### REQUIREMENTS
1: In the introduction to attention maps, what range do attention scores typically fall within?
2: Retype the stretch of the attention maps introduction from "An attention map is a matrix" through "important than others.".

### SELECTED EXCERPT

__________

Introduction to Attention Maps#
An attention map is a visualization or representation that highlights how much importance or “attention” a model gives to different parts of its input data when making predictions. These maps are visual aids that highlight the importance or relevance of different parts of the input data, such as text tokens or image patches.
An attention map is a matrix or grid where each element represents the attention score, which are calculated as the dot product of queries and keys within the model. These scores define the scope of the attention mechanism and typically range between 0 and 1, indicating how much influence or relevance one part of the input has when processing another part or when making a prediction. The idea is to allow the model to selectively focus on different parts of the input, rather than treating all parts equally, thereby improving the model’s performance on tasks where some parts of the input are more important than others.

__________

Text and element pointing records:
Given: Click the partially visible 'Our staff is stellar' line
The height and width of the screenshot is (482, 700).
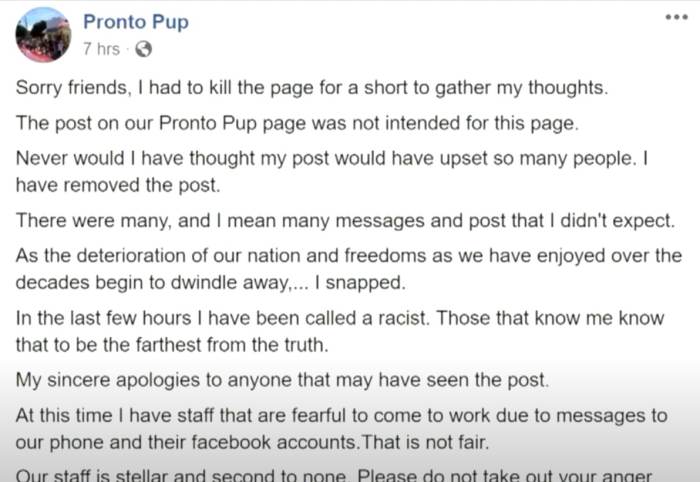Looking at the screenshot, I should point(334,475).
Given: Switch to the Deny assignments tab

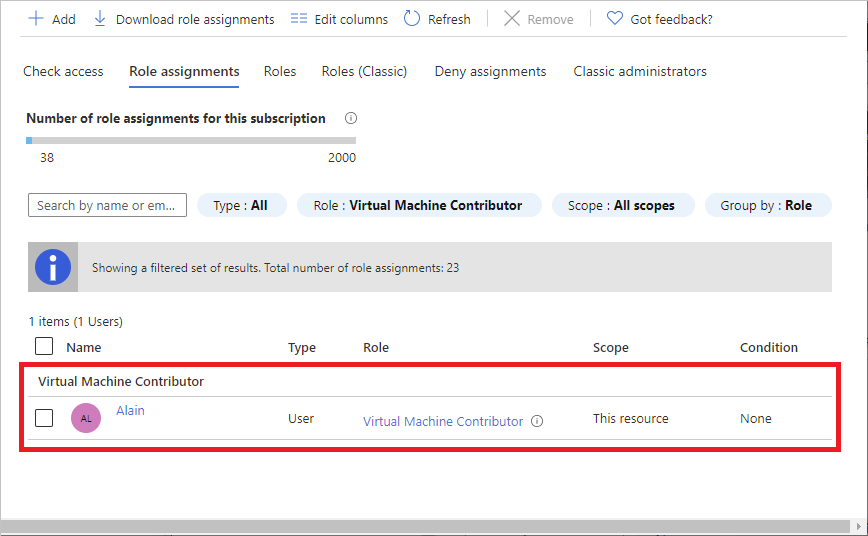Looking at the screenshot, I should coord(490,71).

__________

### FULL ANSWERS
1: Between 0 and 1.

2:
An attention map is a matrix or grid where each element represents the attention score, which are calculated as the dot product of queries and keys within the model. These scores define the scope of the attention mechanism and typically range between 0 and 1, indicating how much influence or relevance one part of the input has when processing another part or when making a prediction. The idea is to allow the model to selectively focus on different parts of the input, rather than treating all parts equally, thereby improving the model’s performance on tasks where some parts of the input are more important than others.